* What you have to do *
Pull every line that includes the word "each" out of the data below and copy it.

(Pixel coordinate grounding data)

*** Block opens ***

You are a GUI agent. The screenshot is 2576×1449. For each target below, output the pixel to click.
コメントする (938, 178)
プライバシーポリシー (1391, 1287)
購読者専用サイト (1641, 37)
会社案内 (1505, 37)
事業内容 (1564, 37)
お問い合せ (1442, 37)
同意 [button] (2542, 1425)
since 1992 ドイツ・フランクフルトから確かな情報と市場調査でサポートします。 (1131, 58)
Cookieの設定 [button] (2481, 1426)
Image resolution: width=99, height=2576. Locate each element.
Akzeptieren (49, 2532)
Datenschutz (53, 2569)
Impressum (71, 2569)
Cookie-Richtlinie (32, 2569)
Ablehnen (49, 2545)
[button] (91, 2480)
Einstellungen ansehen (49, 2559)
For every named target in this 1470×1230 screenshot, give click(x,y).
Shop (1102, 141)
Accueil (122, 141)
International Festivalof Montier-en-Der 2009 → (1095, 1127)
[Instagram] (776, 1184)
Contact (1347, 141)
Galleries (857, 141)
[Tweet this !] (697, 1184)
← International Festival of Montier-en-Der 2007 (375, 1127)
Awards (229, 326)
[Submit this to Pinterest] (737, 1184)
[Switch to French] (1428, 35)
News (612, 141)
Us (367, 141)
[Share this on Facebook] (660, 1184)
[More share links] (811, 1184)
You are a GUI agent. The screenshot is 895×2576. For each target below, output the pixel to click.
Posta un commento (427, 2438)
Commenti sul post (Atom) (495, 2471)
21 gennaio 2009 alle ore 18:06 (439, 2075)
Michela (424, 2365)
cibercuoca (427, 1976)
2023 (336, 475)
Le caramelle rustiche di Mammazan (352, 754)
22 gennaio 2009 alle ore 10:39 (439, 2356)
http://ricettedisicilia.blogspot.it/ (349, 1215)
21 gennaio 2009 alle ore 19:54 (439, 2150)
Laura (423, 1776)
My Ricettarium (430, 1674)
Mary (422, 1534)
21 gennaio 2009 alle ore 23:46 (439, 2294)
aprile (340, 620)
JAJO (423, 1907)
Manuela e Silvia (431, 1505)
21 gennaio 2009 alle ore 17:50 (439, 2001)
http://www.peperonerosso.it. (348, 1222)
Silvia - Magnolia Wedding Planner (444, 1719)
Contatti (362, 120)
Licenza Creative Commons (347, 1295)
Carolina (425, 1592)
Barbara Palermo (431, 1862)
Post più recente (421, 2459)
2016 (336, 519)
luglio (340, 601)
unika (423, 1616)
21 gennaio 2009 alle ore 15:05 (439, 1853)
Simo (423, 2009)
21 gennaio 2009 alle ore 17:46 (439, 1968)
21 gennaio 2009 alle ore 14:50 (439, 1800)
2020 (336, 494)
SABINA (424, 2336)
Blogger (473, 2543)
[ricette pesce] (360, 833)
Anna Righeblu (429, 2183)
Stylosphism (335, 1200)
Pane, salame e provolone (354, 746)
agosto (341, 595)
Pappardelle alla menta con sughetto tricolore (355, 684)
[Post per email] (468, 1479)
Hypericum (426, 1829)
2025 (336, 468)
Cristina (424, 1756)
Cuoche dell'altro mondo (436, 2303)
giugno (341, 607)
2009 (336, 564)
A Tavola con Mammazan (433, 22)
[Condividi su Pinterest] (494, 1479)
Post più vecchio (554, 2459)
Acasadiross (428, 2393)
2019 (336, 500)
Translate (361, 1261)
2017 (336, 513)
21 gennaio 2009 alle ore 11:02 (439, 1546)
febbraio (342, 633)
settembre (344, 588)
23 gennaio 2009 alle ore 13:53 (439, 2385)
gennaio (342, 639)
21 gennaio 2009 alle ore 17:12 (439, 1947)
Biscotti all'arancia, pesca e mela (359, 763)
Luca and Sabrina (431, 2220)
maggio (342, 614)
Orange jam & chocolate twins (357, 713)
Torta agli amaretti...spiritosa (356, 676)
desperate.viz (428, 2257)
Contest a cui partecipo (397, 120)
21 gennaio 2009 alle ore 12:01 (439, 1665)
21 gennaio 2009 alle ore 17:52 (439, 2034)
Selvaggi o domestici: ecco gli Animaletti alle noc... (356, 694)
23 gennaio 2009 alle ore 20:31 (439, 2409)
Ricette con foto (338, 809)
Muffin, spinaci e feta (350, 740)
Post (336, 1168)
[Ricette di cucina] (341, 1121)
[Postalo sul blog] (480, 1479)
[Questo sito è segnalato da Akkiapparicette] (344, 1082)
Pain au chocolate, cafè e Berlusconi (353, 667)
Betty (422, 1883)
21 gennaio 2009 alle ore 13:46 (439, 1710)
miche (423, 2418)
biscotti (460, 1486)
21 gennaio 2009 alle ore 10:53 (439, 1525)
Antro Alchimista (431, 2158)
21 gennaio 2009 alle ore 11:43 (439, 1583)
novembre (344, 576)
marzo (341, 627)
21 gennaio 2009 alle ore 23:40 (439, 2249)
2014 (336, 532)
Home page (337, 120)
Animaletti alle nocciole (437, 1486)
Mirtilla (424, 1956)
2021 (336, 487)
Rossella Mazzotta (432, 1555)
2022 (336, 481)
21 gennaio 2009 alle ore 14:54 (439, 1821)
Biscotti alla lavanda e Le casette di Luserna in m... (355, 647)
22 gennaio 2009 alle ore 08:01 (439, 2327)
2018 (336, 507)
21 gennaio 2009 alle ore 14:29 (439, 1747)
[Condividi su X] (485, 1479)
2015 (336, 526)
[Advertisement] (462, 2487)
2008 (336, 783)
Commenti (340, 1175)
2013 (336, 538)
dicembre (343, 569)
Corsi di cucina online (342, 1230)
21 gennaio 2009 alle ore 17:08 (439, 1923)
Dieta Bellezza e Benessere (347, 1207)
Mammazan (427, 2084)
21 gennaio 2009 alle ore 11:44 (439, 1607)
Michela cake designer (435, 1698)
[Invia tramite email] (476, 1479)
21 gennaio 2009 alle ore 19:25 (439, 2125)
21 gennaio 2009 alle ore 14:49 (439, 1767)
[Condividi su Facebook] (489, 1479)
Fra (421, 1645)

*** Block closes ***

* Task result *
You are a GUI agent. The screenshot is 2576×1449. For each target below, output the pixel to click.
Image resolution: width=99, height=2576. Locate each element.
You are a GUI agent. The screenshot is 895×2576. For each target below, output the pixel to click.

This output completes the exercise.